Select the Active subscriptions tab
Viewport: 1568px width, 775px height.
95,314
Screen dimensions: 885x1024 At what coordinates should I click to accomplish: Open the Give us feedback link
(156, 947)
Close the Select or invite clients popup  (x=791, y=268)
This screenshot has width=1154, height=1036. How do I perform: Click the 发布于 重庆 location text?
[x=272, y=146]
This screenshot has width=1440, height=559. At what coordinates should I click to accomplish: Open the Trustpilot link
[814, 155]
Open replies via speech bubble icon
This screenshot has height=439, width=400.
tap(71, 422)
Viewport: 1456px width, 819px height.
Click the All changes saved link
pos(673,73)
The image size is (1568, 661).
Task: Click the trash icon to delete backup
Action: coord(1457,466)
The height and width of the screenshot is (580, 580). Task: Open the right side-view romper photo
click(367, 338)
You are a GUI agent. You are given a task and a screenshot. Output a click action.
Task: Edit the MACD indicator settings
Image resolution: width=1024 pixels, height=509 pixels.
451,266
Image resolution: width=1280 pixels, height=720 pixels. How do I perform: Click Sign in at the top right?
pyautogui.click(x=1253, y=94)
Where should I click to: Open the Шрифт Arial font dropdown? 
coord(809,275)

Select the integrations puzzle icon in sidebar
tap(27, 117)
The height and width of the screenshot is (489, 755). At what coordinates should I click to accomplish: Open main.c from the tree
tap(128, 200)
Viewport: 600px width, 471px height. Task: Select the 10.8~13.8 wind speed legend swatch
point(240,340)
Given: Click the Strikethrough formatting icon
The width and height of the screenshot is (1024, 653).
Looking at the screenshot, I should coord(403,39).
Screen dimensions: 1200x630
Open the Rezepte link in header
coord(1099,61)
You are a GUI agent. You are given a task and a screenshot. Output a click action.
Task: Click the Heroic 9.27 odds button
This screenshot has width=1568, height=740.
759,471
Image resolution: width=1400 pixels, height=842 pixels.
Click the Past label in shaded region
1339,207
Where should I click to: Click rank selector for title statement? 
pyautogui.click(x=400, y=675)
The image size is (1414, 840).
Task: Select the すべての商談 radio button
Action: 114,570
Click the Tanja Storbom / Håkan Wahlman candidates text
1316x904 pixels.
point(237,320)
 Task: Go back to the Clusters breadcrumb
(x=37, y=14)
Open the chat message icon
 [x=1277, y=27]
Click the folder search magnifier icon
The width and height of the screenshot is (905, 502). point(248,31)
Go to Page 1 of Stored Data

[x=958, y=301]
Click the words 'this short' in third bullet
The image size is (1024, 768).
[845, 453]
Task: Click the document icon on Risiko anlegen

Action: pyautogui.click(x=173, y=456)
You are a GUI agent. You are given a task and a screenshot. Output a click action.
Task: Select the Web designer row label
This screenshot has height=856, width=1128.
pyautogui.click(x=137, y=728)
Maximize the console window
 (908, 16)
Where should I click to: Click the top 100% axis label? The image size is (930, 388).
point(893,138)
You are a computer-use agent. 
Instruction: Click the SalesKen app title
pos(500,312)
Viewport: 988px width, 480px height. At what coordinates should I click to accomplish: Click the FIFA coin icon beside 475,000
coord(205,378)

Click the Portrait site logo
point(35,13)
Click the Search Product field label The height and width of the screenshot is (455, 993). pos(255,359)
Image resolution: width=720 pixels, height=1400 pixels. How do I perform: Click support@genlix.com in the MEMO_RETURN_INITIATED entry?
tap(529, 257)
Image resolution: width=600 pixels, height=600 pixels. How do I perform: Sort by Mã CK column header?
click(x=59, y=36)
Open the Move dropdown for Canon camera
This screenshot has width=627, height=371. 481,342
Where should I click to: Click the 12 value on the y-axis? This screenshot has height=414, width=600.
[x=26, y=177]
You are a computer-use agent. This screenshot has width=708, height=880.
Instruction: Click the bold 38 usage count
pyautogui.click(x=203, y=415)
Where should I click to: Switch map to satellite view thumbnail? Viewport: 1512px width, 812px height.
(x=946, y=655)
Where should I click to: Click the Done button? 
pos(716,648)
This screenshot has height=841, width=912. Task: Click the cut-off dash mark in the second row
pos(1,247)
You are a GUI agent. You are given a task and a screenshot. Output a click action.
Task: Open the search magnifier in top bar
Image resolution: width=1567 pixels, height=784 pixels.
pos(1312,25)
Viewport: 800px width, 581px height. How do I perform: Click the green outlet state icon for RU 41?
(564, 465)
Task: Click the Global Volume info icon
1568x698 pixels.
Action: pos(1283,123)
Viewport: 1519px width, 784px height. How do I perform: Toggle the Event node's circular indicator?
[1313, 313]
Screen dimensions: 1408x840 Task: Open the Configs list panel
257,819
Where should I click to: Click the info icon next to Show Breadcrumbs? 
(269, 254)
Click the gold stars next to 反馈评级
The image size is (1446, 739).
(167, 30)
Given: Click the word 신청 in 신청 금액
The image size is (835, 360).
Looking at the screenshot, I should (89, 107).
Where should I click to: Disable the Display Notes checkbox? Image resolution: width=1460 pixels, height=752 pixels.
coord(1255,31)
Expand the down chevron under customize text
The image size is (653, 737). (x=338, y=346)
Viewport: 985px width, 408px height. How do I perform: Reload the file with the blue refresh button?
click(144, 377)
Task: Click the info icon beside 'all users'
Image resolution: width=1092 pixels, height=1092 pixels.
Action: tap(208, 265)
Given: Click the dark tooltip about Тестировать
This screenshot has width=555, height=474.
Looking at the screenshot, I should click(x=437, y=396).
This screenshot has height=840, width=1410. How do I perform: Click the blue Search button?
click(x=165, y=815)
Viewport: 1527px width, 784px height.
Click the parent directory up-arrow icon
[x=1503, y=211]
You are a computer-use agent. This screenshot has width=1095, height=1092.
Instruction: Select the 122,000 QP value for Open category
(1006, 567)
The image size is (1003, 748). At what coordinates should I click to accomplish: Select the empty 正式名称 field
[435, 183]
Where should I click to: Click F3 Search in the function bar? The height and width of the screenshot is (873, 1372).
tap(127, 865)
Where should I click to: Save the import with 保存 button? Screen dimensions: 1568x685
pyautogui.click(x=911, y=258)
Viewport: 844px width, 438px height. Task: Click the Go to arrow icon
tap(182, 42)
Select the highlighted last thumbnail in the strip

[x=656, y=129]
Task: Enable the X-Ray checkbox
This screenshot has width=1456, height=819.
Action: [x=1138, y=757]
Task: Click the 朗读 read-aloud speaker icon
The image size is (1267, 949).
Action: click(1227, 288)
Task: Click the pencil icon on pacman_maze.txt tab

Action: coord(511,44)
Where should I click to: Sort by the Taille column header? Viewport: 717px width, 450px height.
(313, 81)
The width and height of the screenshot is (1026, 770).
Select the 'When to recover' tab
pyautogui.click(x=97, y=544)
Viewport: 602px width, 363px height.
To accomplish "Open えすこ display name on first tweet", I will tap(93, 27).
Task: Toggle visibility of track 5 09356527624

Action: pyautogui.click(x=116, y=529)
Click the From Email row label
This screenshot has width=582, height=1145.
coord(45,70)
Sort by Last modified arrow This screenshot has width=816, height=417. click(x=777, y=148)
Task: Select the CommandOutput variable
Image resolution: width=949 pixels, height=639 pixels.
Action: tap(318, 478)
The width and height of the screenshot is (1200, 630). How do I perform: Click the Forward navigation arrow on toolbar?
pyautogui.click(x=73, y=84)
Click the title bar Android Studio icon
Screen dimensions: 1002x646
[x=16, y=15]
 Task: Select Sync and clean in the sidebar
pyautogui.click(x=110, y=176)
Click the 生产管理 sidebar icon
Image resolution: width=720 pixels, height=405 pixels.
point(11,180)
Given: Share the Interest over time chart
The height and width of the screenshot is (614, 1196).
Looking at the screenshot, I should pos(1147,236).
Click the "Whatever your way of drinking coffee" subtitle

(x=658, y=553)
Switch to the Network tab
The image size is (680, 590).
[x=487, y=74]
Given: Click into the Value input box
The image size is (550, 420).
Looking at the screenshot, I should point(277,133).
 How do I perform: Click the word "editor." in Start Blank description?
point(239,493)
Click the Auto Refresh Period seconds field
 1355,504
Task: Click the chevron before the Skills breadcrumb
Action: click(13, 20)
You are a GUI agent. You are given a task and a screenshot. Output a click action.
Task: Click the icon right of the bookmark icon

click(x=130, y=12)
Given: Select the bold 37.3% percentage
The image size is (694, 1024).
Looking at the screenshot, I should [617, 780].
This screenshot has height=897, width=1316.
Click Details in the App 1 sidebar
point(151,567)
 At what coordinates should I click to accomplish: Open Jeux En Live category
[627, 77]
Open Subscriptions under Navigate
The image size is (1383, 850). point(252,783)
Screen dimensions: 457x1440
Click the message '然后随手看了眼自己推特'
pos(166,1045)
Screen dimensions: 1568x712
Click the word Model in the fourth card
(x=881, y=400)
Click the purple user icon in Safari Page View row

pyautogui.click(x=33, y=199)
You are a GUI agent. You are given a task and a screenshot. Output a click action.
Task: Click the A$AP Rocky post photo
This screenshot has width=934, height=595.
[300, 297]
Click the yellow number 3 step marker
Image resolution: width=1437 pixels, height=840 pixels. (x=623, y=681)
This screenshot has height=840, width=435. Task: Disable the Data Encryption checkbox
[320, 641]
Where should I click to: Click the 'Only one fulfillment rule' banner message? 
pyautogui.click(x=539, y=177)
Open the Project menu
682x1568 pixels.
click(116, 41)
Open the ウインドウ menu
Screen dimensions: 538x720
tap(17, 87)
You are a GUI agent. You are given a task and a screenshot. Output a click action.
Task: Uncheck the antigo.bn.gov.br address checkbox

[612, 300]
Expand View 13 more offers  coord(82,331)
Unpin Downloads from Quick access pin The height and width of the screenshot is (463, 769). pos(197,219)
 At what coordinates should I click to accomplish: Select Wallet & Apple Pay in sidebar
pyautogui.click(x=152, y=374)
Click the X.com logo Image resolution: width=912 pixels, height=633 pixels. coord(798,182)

● **What is needed**
Look over the records above and filter for each line with the word "computer".

● **Answer box**
You are a computer-use agent. 
You are a computer-use agent. This screenshot has width=708, height=880.
You are a computer-use agent. This screenshot has width=1095, height=1092.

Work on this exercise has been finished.